Data in this exercise:
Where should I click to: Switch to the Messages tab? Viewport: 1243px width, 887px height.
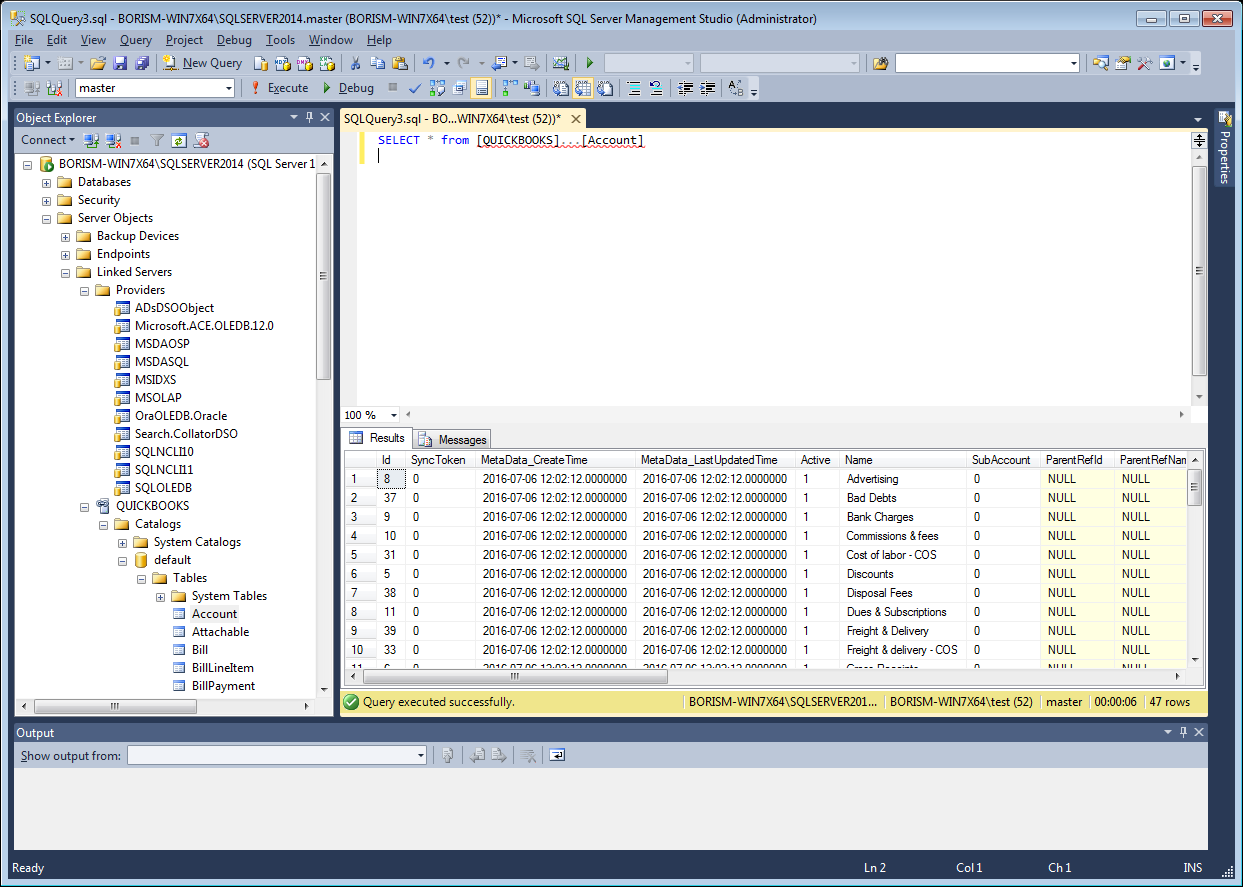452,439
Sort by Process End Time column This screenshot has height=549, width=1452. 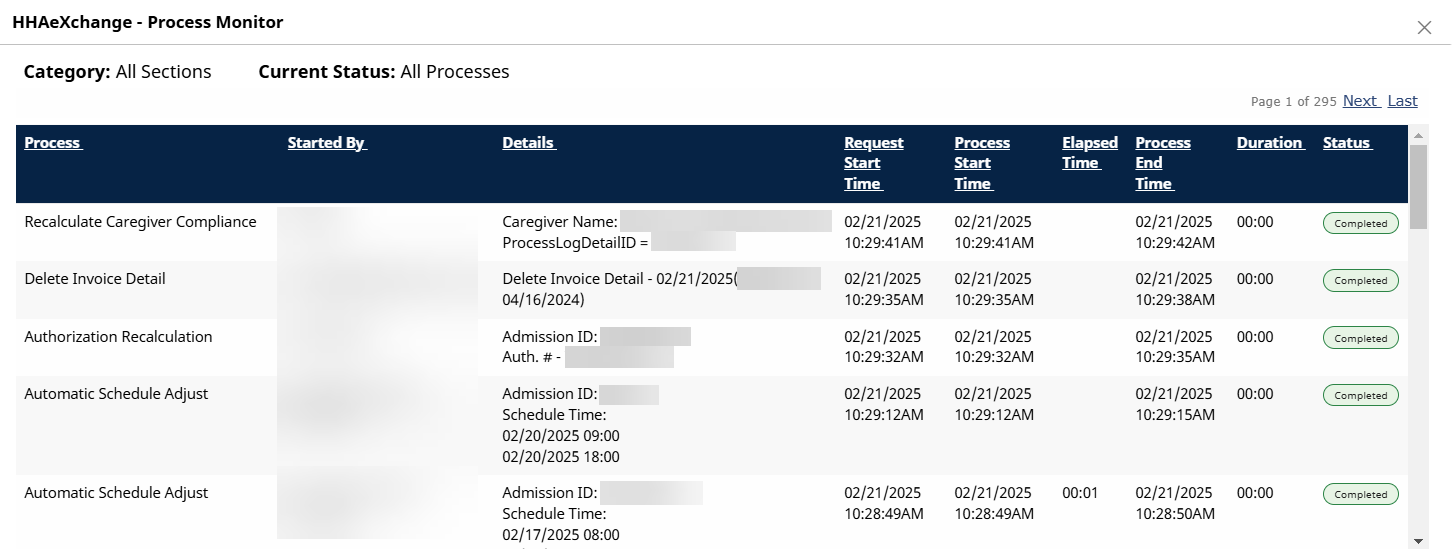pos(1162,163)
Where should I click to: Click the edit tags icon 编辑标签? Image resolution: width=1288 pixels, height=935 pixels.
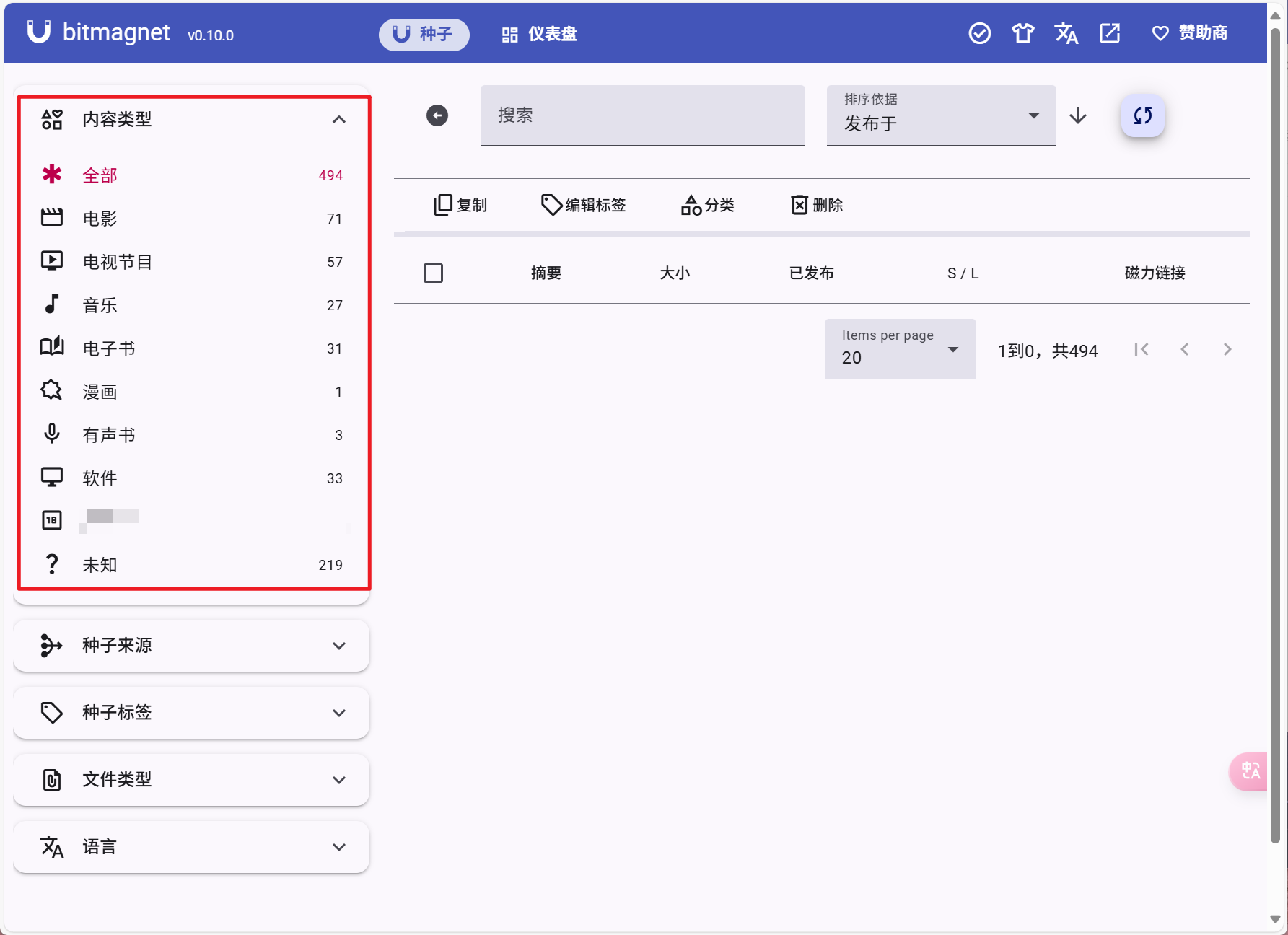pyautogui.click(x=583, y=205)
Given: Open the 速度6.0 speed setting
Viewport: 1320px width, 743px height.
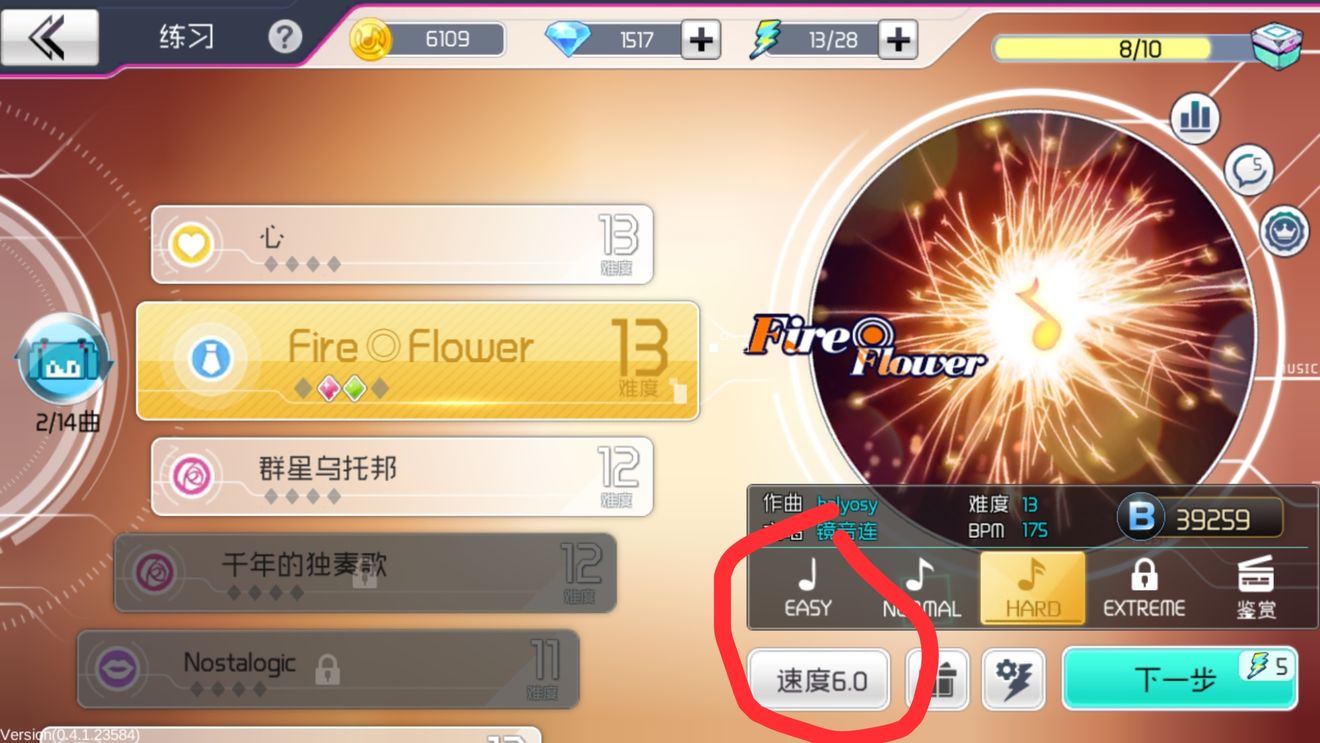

Exercise prompt: Copy the part of the records that opens with the line containing "Given: Open the 速度6.0 speed setting" and runs to the end, putting "speed mode" in place of "speed setting" and changing nothing else. Leave the pictures out.

In response:
Given: Open the 速度6.0 speed mode
Viewport: 1320px width, 743px height.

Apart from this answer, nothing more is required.